World Bank sets tough governance conditions on Sh28b grant

Counties will not get access to the Sh28 billion set aside by the World Bank if they do not establish city and municipal boards.

The bank has approved the funds, under its Kenya Urban Support Programme (KUSP), as development aid to support 45 counties, except Nairobi and Mombasa which were left out because they are more developed.

KUSP Project Coordinator Victor Ogutu said counties that failed to meet the World Bank project designs would not get access to the Urban Development Grant (UDG).

“We have approved this money to release for 59 towns in 45 counties, but we will only give them the cash once they satisfy KUSP criteria,” he said in an interview with The Standard.

KUSP aims to strengthen urban institutions and help create systems to deliver improved infrastructure and services in the selected towns and municipalities.

Among the conditions for the UDG grant is that the county governments must draw up a county urban institutional development strategy.

Mr Ogutu said the counties must also have running institutional frameworks and service delivery systems.

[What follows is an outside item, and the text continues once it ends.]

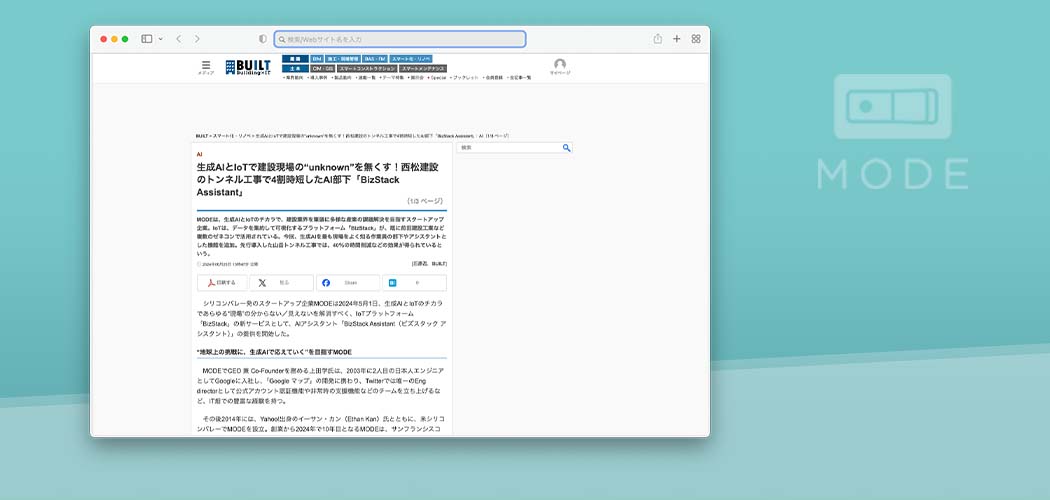This screenshot has height=500, width=1050.
Task: Open a new Safari tab
Action: [x=677, y=39]
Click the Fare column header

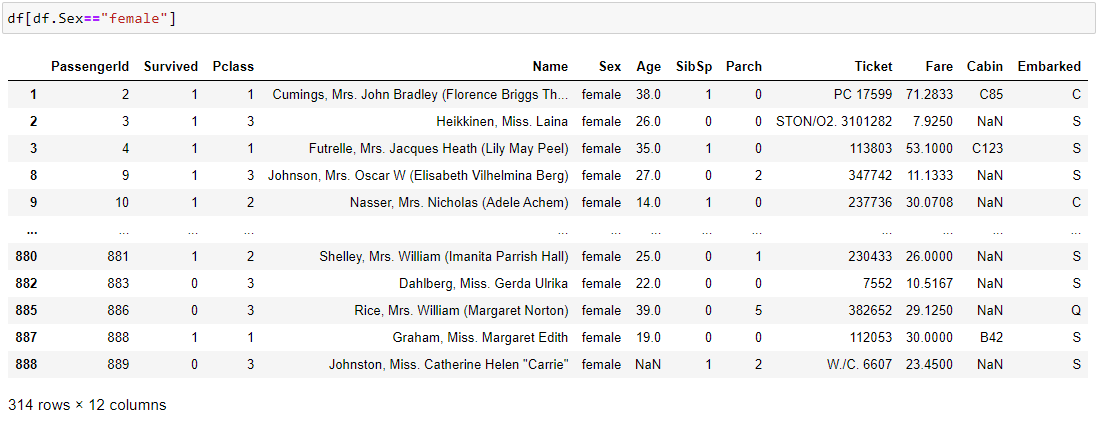click(939, 67)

Some of the counties have met the conditions, with Ogutu saying the list of those that have complied would be released soon.

Kuria East MP Marwa Maisori said he wondered why his constituency in Migori County had missed out on the KUSP programme.

In Migori, three towns were picked - Awendo, Rongo and Migori. Awendo will get Sh219 million for the next five years, Rongo Sh165 million, while Migori will get Sh133 million, but they will have to comply with the World Bank framework of operation.

Ogutu said the 2009 census had been used as the baseline to select areas with a population of over 70,000 to benefit from the bank’s conditional grant.

“This is the reason some towns such as Kajiado or Ongata Rongai that meet the threshold could have missed out,” he said.

With Kenya being among the most rapidly urbanising nations in Africa, the urban development programme is expected to give the selected towns a much-needed facelift.

Kisumu County Secretary Olango Onudi said the UDG would give a boost to services in the areas.

The Local Government Act had a four-unit structure for the urban areas - city, municipality, county and township.

The current legislation, the Urban Areas and Cities Act, 2011, establishes boards and committees to manage urban areas, as opposed to local governments in the previous system of government.

“The boards and committees will be constituted by the county government and mandated to govern the running of the urban areas,” said Mr Onudi.

He asked the county assembly to fast-track a Bill seeking to create city and municipal boards in the seven towns included in the programme to enable them to get access to their approved UDG of Sh780 million.

Although Kisumu has set up the city board, the Bill is still pending in the assembly to make formal regulations that guide the operations of the city and municipal boards.

“We are asking the members of the assembly to look at what is lying in wait and pass the Bill so that Kisumu can access the World Bank-KUSP grants,” said Onudi.